The United States is facing an urgent, existential problem. Thankfully, the solution is obvious, incredibly easy to implement, and incidentally, would be very helpful to Democrats. The hard part, perhaps unsurprisingly, will be convincing enough Democrats in Washington to spring for it.
President Joe Biden and Democrats in Congress must expand the Supreme Court from its current nine seats to 13 seats. They must also expand the federal judiciary. These changes can be enacted with simple majority votes from both houses of Congress, and if Democrats don’t do it within the next two years, they may well never have the power to do so — or anything else of consequence — ever again.
That’s not hyperbole: After Mitch McConnell spent four years under Trump stuffing the courts with unqualified right-wing ideologues, Republican legislatures across the country are moving toward enacting historic voter suppression laws and redistricting schemes that will eviscerate the United States’ already flawed democracy and turn it into a functional one-party state. Only an expanded court system can stop them.
There is plenty of precedent for changing the size of the federal judiciary, including the size of the top court itself. Doing it this time wouldn’t be an act of partisanship, but a necessary measure to rebalance a hijacked judiciary and save the republic.
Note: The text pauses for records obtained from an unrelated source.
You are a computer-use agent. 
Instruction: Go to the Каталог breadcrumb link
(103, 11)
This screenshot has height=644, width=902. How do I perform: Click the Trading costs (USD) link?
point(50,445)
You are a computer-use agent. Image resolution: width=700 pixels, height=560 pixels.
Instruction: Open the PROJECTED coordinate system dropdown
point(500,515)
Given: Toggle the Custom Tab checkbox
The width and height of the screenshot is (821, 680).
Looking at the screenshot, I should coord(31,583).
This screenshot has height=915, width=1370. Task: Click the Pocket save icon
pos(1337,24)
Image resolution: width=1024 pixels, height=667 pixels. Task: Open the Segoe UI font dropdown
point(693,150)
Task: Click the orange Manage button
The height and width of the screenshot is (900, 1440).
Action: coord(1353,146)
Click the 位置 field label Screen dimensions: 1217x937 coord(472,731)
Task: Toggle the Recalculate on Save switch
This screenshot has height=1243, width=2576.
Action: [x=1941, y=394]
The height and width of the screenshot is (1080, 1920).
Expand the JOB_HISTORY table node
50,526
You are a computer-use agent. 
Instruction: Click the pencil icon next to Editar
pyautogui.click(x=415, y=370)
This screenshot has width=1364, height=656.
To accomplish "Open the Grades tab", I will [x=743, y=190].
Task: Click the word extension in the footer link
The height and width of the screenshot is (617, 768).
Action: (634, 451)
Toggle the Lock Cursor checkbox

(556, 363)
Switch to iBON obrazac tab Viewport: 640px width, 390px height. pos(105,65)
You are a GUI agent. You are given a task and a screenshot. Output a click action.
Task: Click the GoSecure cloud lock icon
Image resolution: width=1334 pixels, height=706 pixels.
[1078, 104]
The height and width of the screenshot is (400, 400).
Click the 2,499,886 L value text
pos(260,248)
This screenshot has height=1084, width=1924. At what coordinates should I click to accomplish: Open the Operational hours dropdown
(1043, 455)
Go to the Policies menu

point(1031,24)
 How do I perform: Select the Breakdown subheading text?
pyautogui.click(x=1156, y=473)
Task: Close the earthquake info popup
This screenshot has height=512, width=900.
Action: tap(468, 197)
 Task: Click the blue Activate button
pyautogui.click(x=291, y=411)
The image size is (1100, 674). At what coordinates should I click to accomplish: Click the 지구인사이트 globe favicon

“Republicans have stolen two Supreme Court seats, and if Democrats don’t respond in any way to check this behavior, it’s only going to get worse,” says Christopher Kang, former Deputy Counsel to President Obama and the co-founder of Demand Justice. “There needs to be some consequences, or else Republicans, in their quest for power above all else, will continue to politicize our courts.”
Democracy Is On the Verge of Breaking
With help from existing gerrymanders, Republicans in November held on to all of their legislative majorities, including in Arizona, Georgia, Pennsylvania, and Wisconsin, states that went blue in the top-line contests. Instead of recognizing and adjusting to ongoing political and demographic shifts that cost them at the top of the ticket, Republicans are instead aiming to double down on the cheating that helped them maintain their legislative power.
According to the Brennan Center for Justice, there were over 100 anti-voter bills introduced across 28 states during January. The toxic wave of proposals, introduced as “solutions” to absurd conspiracies about voter fraud and stolen elections pushed by Donald Trump and QAnon, are together a functional Jim Crow 2.0, effectively reviving mass disenfranchisement. For example:
- In Arizona, Republicans have introduced 34 anti-voting laws, which would together gut the state’s popular and wildly successful no-excuse absentee voting program and purge millions of voters. Republicans also schemed to install a right-leaning chair to lead the state’s independent redistricting commission.
- In Georgia, despite Gov. Brian Kemp’s best efforts to purge voters at an unprecedented pace, local activists helped drive record turnout. And so last week, bills introduced by Republicans included clauses to eliminate no-excuse absentee voting, ballot drop boxes, and automatic voter registration. Others in the state want to require voter ID on absentee ballots, which is undoubtedly a poll tax.
- In Pennsylvania, the legislature is pushing to change the way the State Supreme Court is elected, using gerrymandering tactics to guarantee Republican control of a body that has foiled voter suppression plans time and again. Republican legislators are also focused on ending no-excuse absentee voting and imposing other limits.
- In Texas, a true maniac Trumper is taking over the state House Election Committee, where he will be charged with investigating “integrity” issues.
These states are taking their cues from other GOP-controlled states, where things continue to get worse. Florida’s legislature already gutted the 2018 ballot initiative that was meant to return voting rights to 1.4 million formerly incarcerated people. Last year, Ohio’s Secretary of State throttled absentee ballot drop boxes. Voter ID laws cover much of the country. The list goes on and on — the point is, things are bad and about to go into overdrive.